Employers are being urged to encourage employees to rate their managers' abilities. Psychologists suggest that this could improve performance and reduce staff stress levels.
New research, co-funded by the HSE, the Chartered Institute of Personnel and Development, and Investors in People, was presented this week at the British Psychological Society's Division of Occupational Psychology Annual Conference.
The research focused on the manager-employee relationship, which has been found to be a commonly reported cause of stress in the workplace. 150 managers were asked to self-rate their own management skills whilst almost 500 employees were asked to rate their managers' management skills. The managers were split into two groups; one group received training and/or feedback on their management skills whilst the other group received no feedback. Both training and feedback focused on management behaviours that are known to be important for the prevention and reduction of stress in staff.

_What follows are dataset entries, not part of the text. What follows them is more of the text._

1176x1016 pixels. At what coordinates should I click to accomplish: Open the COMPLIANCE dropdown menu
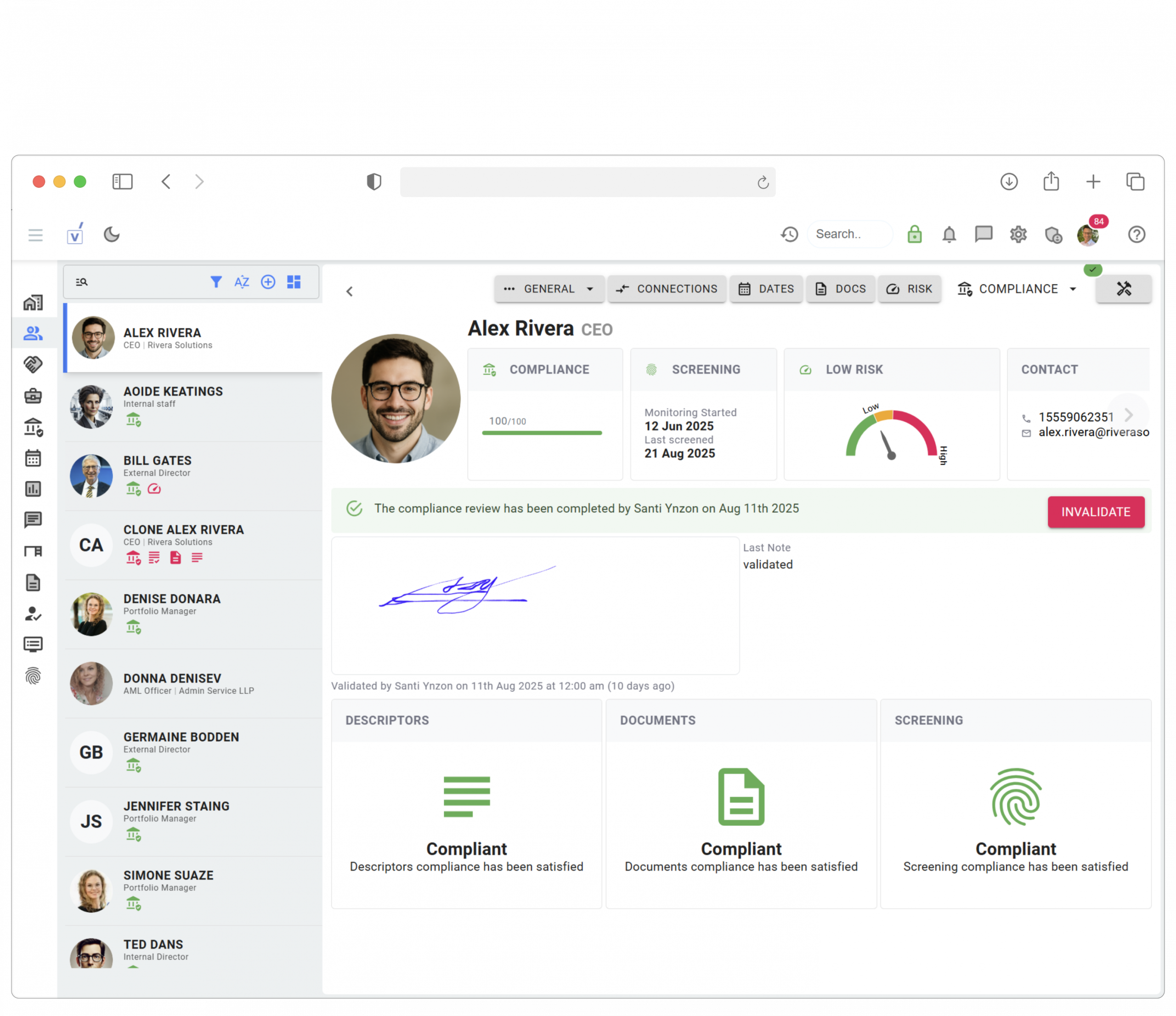pos(1073,289)
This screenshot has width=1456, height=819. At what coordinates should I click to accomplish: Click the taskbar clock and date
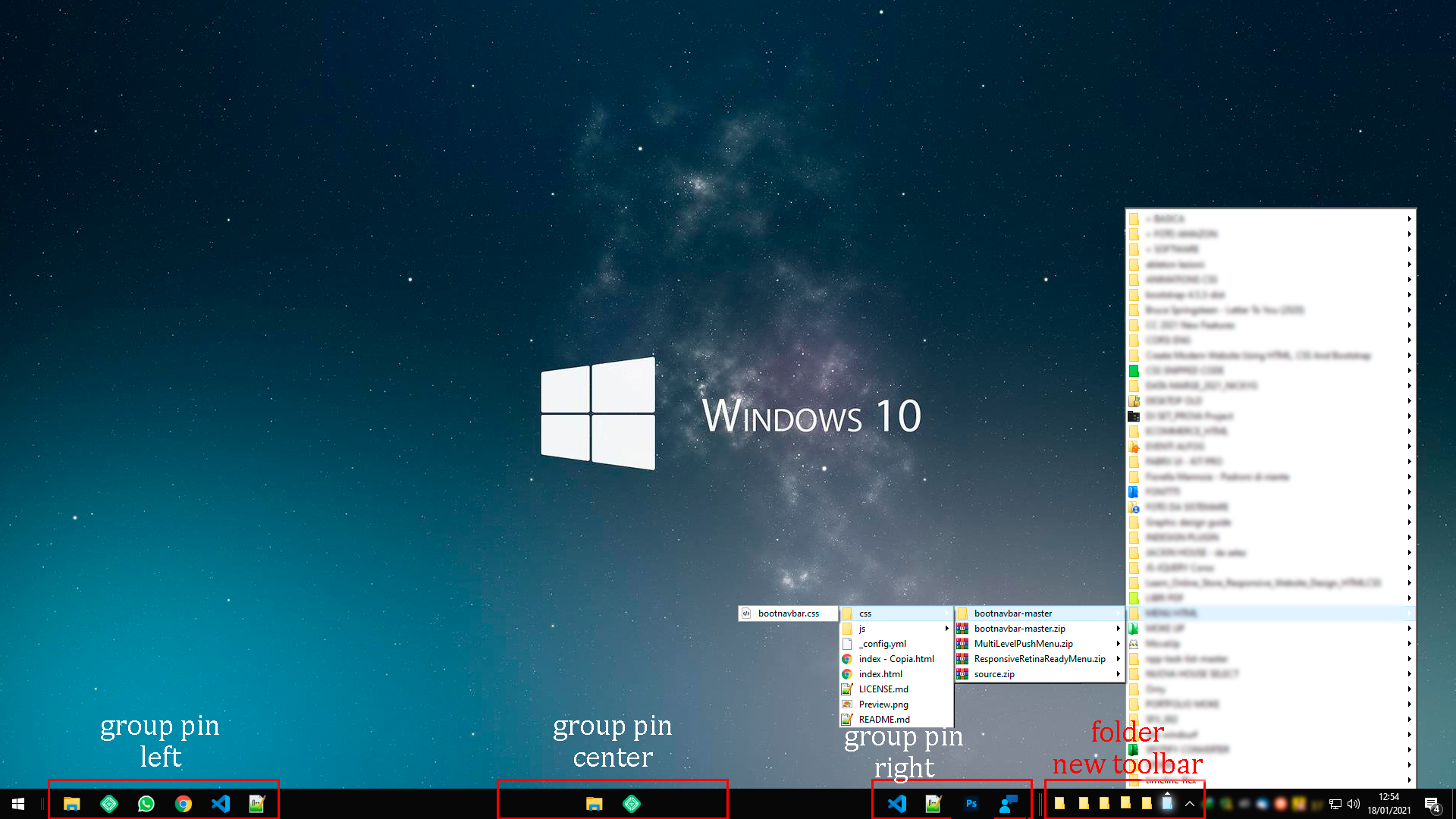1389,804
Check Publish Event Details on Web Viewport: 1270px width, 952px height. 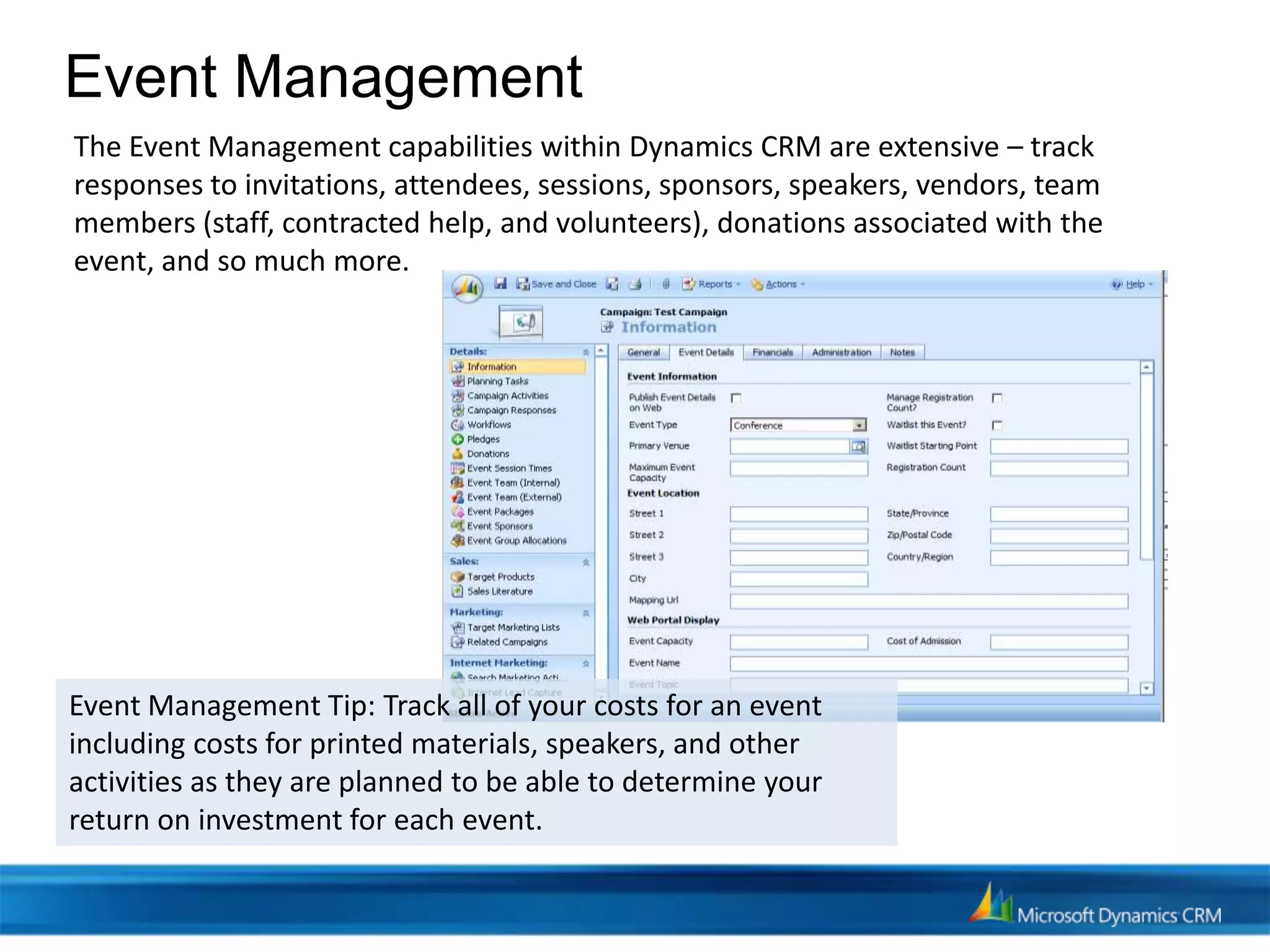pos(736,398)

When managers received feedback from their staff, they were found to be more likely to change their management style and subsequently be seen as more effective line managers. Effective behaviours were defined as:
* managing their own emotions and having integrity;
* managing and communicating existing and future work;
* empathetic management of individuals within the team; and
* effectively managing conflict.
Those managers who did not receive any feedback were less likely to change their management behaviour. Feedback was therefore found to be a significant trigger for change.
Emma Donaldson-Feilder of Affinity Health at Work, who was involved in the research, said:
"Without holding a mirror up to a person, they can have blind spots about how they come across and if they think they are already good enough, why should they change?
"The consequences of stress are pervasive; those under stress may experience psychological symptoms, such as anxiety or depression, physiological symptoms, such as palpitations or raised blood pressure and/or cognitive symptoms such as reduced mental capacity. Stress is a significant cause of sickness absence and this puts pressure on those left behind to run the business, creating a cycle of uncomfortable pressure with costs to the individual and to the company."
Ms Donaldson-Feilder and her colleagues are currently developing a number of tools for businesses, including a questionnaire that staff can use to rate their line manager and learning materials for managers. These will be available later this year on the HSE website.